To do
Turn the records from the line containing "イベント・フェアから探す (8, 635)" through the line containing "成人式会場リスト (10, 666)" into a numbered list, and leave out any blank lines.

Records for locating elements on screens
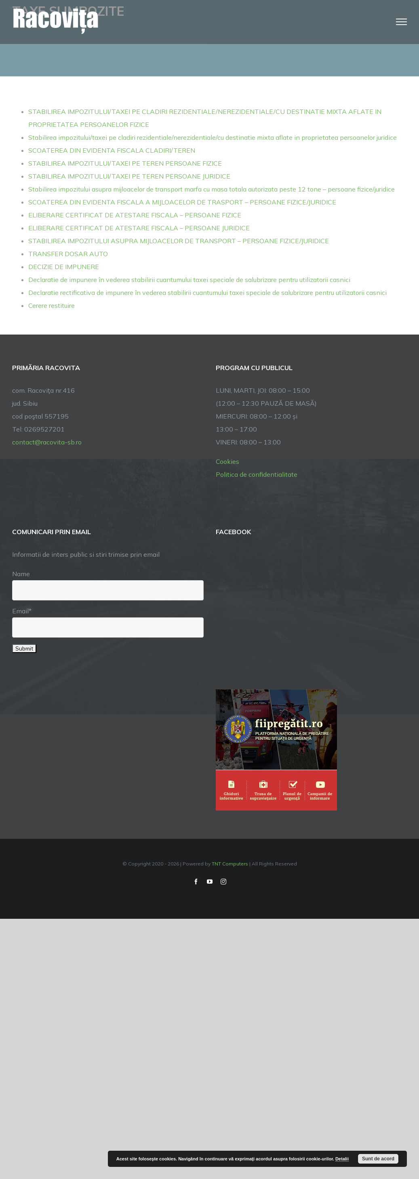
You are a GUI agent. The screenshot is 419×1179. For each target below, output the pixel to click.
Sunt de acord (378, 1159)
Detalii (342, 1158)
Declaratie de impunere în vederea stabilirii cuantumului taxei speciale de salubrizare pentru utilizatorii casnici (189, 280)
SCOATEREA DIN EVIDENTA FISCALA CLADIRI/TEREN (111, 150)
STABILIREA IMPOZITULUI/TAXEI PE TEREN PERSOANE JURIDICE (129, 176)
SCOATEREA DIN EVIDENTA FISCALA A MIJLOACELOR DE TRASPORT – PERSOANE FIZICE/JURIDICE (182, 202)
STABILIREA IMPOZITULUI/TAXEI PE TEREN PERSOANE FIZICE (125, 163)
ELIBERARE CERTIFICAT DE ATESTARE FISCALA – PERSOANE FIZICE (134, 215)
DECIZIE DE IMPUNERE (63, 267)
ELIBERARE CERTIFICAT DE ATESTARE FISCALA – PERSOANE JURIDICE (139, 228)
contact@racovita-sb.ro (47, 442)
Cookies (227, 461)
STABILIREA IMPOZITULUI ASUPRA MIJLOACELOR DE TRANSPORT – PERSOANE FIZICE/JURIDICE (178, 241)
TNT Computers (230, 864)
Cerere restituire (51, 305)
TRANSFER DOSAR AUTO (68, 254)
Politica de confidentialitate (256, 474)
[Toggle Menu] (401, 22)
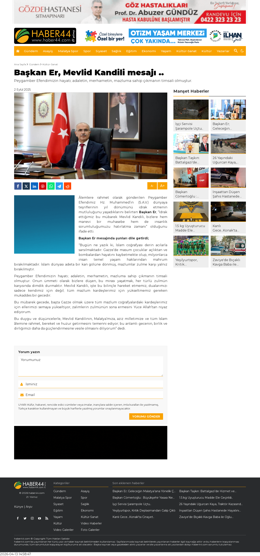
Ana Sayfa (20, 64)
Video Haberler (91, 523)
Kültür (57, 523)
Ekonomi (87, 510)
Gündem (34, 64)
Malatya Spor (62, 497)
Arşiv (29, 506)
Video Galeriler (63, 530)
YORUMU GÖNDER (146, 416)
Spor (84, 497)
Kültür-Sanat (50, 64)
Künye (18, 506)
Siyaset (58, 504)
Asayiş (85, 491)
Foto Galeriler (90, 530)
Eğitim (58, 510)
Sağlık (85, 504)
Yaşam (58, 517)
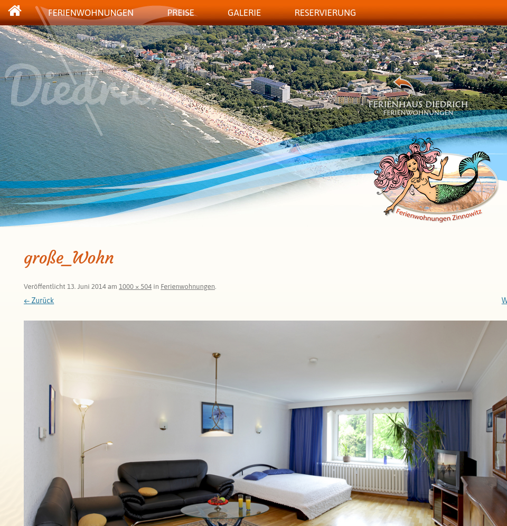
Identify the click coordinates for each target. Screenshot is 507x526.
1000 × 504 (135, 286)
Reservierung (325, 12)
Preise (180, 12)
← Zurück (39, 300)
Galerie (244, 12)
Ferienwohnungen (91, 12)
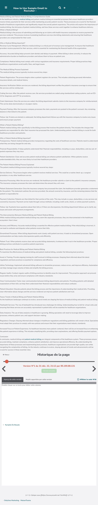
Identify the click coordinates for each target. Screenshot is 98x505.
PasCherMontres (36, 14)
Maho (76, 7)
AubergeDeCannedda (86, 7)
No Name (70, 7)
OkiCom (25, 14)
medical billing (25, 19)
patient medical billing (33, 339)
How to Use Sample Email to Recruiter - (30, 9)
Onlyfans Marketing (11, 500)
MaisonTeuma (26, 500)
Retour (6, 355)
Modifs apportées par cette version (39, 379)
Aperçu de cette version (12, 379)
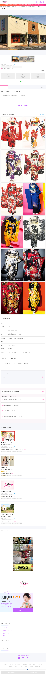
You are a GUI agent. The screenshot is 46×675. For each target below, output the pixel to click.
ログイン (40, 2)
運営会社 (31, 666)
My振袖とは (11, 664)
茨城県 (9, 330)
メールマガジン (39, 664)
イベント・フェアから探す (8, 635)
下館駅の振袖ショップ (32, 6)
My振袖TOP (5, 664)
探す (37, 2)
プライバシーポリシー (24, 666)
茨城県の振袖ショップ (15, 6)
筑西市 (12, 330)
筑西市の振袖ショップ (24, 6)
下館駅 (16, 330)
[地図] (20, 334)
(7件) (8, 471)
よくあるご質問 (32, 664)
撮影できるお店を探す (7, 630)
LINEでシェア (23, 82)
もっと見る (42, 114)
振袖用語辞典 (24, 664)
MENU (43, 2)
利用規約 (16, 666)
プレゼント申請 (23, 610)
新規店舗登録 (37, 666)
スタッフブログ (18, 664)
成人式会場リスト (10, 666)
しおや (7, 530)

* * *

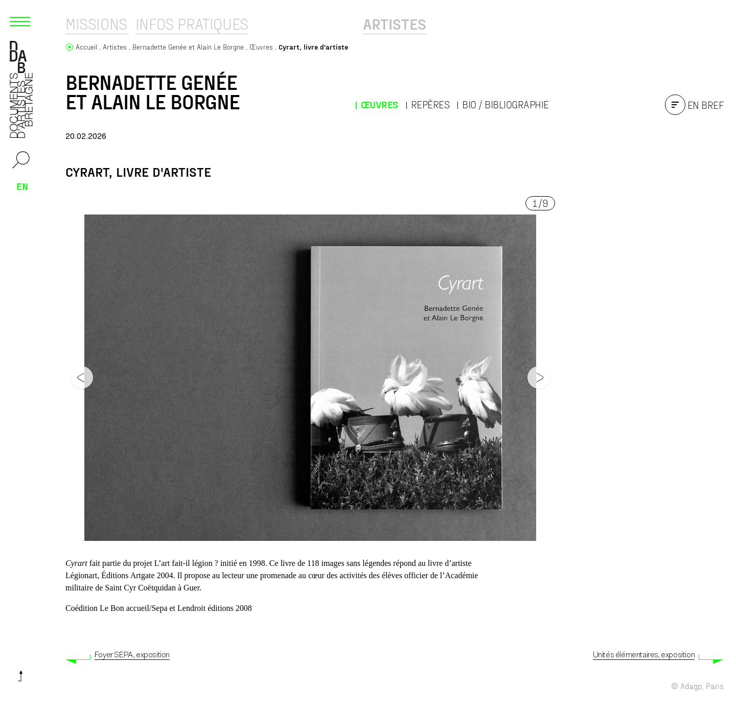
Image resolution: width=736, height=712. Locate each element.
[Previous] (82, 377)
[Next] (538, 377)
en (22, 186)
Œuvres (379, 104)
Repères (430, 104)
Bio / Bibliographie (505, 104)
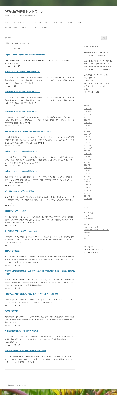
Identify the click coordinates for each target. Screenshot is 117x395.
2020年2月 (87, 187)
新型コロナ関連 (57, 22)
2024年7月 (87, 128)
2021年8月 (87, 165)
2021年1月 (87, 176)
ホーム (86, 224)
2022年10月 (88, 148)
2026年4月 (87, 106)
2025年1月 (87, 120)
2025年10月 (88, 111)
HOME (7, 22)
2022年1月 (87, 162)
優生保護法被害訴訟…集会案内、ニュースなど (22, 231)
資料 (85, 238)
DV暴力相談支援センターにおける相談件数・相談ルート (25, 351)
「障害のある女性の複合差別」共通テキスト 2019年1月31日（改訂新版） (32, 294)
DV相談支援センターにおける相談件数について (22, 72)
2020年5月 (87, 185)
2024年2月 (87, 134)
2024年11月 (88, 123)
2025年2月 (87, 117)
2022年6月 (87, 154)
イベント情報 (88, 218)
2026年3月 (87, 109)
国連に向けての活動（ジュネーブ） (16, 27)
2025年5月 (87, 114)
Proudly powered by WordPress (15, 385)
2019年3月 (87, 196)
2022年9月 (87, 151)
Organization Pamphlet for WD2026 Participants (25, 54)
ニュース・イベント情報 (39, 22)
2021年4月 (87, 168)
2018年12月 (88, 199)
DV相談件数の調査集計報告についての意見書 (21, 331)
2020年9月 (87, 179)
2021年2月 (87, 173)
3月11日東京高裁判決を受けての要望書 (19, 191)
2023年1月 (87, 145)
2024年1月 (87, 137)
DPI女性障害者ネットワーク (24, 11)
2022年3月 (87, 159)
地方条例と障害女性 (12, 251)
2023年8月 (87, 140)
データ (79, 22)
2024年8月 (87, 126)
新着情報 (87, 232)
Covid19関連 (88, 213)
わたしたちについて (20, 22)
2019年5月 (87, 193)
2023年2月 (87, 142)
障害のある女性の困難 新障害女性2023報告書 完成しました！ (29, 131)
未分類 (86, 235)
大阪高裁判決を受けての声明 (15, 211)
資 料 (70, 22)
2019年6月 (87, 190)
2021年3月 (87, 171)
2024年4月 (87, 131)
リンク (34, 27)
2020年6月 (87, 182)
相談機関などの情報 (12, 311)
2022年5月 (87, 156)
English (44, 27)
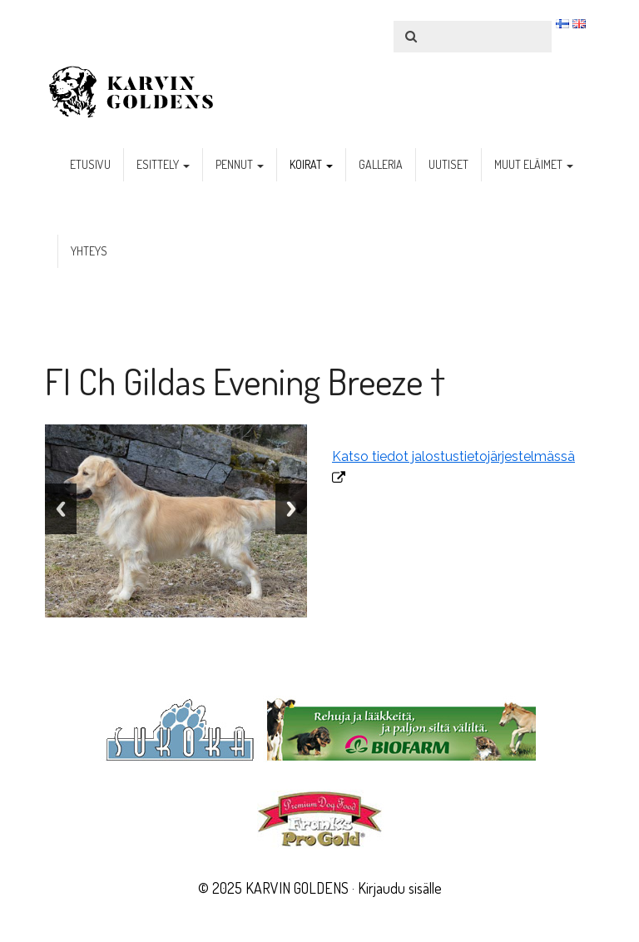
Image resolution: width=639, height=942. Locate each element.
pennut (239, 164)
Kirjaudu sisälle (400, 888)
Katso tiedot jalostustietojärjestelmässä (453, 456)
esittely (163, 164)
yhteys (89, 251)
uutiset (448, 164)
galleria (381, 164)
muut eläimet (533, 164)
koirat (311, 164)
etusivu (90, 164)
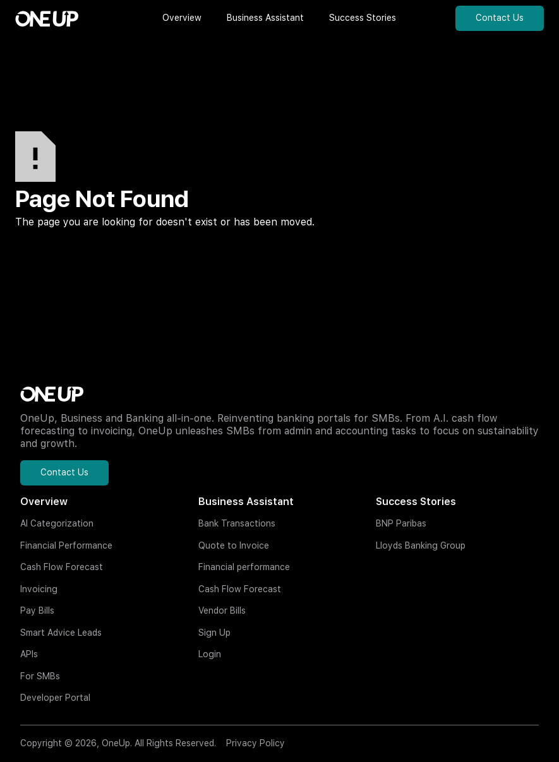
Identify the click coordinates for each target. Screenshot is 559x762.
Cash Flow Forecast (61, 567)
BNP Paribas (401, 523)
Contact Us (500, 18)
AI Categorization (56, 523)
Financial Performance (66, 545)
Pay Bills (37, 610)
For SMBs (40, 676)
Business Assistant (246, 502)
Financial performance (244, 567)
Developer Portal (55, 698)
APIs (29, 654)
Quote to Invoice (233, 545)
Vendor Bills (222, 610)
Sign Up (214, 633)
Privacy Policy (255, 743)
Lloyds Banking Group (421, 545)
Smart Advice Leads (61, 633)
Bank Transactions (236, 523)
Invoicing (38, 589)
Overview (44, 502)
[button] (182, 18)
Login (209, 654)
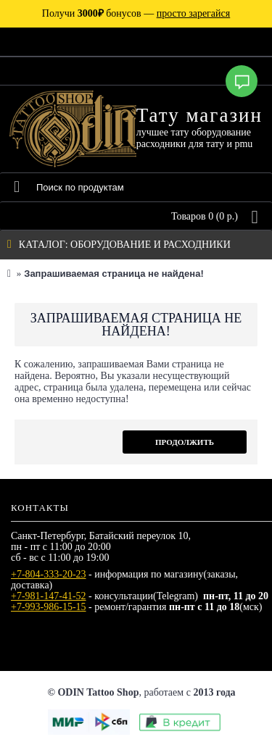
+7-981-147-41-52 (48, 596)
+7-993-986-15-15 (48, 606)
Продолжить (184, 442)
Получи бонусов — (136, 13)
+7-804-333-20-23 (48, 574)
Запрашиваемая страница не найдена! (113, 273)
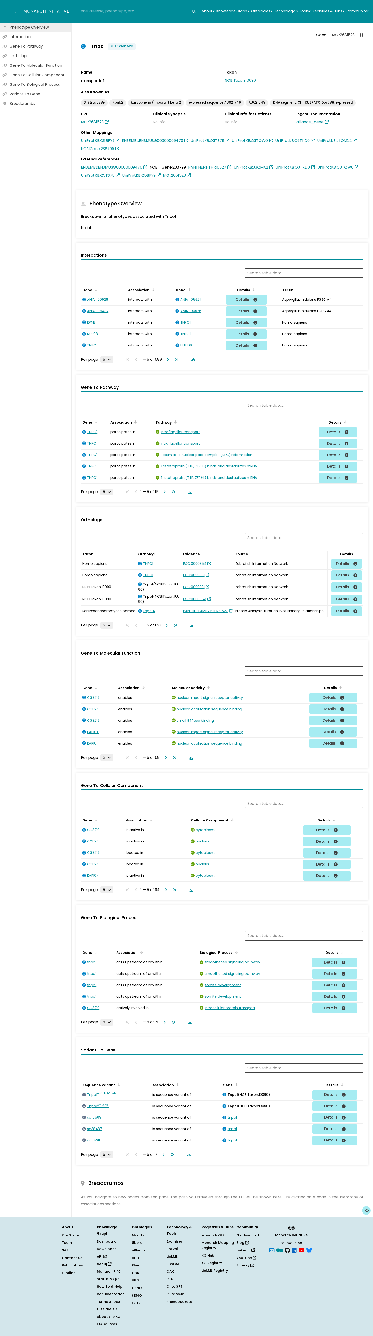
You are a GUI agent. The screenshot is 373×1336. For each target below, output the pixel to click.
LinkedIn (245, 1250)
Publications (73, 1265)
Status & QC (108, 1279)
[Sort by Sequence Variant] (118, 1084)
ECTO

Full response
1. イベント・フェアから探す (8, 635)
2. 下館駅の振袖ショップ (32, 6)
3. My振袖TOP (5, 664)
4. 探す (37, 2)
5. プライバシーポリシー (24, 666)
6. 茨城県の振袖ショップ (15, 6)
7. 筑西市 (12, 330)
8. 筑西市の振袖ショップ (24, 6)
9. 下館駅 (16, 330)
10. [地図] (20, 334)
11. (7件) (8, 471)
12. よくあるご質問 (32, 664)
13. 撮影できるお店を探す (7, 630)
14. LINEでシェア (23, 82)
15. もっと見る (42, 114)
16. 振袖用語辞典 (24, 664)
17. MENU (43, 2)
18. 利用規約 (16, 666)
19. プレゼント申請 (23, 610)
20. 新規店舗登録 (37, 666)
21. スタッフブログ (18, 664)
22. 成人式会場リスト (10, 666)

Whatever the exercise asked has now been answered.